Gut microbiota may modulate liver metabolism

Researchers have found that the gut microbiota could contribute to liver function through the transfer of bacterial sphingolipids to the host’s liver.
Table of Contents

What is already known
Metabolites produced by the gut microbiota can contribute to host health and disease. For example, bioactive sphingolipids (SLs), a class of lipids involved in energy metabolism, are produced by Bacteroides and Prevotella bacteria. SLs have been implicated in immune system modulation and decreased intestinal inflammation. But although it is known that bacterial sphingolipids can alter SL levels in the liver, the effects of bacterial sphingolipids on liver health remain elusive.

What this research adds
Researchers characterized and traced bacterial sphingolipids produced by the gut microbe Bacteroides thetaiotaomicron in mice. The researchers identified a previously unknown bacterial sphingolipid that transits to the colons and livers of mice. In a mouse model of hepatic steatosis — a condition characterized by increased build-up of fat in the liver, sphingolipid production rescued the excessive storage of lipids. Adding this sphingolipid to liver cells reduced the production of fat, the team found.

Conclusions
The findings suggest that the gut microbiota could contribute to liver function through the transfer of bacterial sphingolipids to the host’s liver.

Metabolites produced by the gut microbiota can contribute to host health and disease, but their effects in specific tissues remain elusive. Now, researchers have found that a specific class of lipids can modulate liver metabolism in mice.

The findings, published in Cell Host & Microbe, suggest that the gut microbiota could contribute to liver function through the transfer of bacterial lipids to the host’s liver.

Bioactive sphingolipids (SLs) are produced by Bacteroides and Prevotella bacteria and have been implicated in immune system modulation and decreased intestinal inflammation. But although it is known that bacterial sphingolipids can alter SL levels in the liver, the effects of bacterial sphingolipids on liver health are unclear.

To address this question, Elizabeth Johnson at Cornell University and her colleagues developed a method to characterize and trace bacterial sphingolipids produced by the gut microbe Bacteroides thetaiotaomicron in mice.

Bacteria-derived lipids

The researchers identified a previously unknown bacterial sphingolipid that transits to the colons and livers of mice. The transfer was not observed using a strain of B. thetaiotaomicron that is unable to produce sphingolipids, the researchers found.

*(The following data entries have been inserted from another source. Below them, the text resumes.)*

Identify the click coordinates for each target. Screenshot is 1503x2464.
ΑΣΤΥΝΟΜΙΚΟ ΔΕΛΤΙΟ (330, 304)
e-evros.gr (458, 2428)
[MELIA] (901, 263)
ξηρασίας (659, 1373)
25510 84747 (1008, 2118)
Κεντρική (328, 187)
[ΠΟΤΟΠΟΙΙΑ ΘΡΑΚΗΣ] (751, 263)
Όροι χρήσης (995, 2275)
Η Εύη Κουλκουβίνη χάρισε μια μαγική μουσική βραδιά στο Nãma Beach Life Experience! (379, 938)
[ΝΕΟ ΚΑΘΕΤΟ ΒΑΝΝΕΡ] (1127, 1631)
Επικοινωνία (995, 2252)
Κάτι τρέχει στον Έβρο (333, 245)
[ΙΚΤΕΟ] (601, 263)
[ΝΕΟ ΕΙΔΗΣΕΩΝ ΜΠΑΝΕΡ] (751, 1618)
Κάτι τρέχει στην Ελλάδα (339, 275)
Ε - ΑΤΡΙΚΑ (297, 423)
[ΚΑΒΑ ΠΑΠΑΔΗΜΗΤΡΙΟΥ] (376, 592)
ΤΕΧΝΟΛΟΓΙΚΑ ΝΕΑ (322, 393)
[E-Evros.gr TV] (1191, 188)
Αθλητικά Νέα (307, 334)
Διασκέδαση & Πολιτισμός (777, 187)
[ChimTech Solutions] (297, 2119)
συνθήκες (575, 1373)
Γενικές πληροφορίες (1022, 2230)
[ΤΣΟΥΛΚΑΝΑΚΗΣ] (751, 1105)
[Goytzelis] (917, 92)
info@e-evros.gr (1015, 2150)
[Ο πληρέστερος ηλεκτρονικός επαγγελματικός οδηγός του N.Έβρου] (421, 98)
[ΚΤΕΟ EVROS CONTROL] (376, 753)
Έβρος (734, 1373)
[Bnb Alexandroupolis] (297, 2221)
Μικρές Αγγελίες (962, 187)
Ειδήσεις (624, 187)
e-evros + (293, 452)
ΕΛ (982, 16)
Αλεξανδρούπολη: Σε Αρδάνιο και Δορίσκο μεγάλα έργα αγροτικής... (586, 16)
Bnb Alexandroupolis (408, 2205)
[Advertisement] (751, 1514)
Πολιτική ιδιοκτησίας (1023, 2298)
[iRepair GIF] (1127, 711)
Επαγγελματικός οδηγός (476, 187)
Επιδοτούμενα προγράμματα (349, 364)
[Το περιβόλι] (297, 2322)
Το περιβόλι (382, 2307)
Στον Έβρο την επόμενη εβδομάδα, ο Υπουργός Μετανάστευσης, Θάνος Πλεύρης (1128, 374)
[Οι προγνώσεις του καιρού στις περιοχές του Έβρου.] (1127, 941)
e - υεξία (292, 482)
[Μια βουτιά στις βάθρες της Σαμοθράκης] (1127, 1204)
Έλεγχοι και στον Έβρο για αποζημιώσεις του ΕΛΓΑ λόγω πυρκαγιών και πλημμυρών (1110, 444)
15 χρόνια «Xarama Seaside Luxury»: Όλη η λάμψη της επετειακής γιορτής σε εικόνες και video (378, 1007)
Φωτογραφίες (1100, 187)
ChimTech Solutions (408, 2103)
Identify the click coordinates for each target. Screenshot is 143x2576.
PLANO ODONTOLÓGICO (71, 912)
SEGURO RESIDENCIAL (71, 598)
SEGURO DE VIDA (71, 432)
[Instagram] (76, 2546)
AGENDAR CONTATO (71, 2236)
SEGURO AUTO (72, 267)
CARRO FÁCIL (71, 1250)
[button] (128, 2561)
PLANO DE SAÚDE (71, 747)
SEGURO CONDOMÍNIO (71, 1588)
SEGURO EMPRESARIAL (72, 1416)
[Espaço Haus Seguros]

“Despite extensive efforts to characterize other B. thetaiotaomicron-derived lipids that transit to the liver, thus far, our methods have detected only this specific candidate SL,” the researchers say. However, they note, other derivatives of bacterial SLs likely transit to host tissues.

Further analyses showed that the metabolism of fatty acids — the building blocks of fat in the body — was altered in mice with a sphingolipid-producing microbiota. Adding the B. thetaiotaomicron-derived sphingolipid to liver cells reduced the production of fat by improving respiration in cells incubated with excess sugar.

Fat build-up

Next, the team set out to monitor lipid-dependent metabolic effects in the liver. To do so, they fed mice a fat-free diet for two weeks. This diet results in excess storage of fat in the liver and the onset of hepatic steatosis — a condition characterized by increased build-up of fat in the liver.

Sphingolipid production rescued the excessive storage of lipids in mice with hepatic steatosis. Rodents with a sphingolipid-producing microbiota also showed higher expression of genes involved in lipid metabolism.

“Our metabolomic and gene expression data from hepatocytes and mouse livers suggest that the transfer of lipids from sphingolipid-producing bacteria may, directly and indirectly, decrease hepatic lipid accumulation induced by a fat-free diet,” the researchers say.

The findings may help to develop dietary approaches or drugs to target bacterial sphingolipid metabolism for therapeutic use, they add.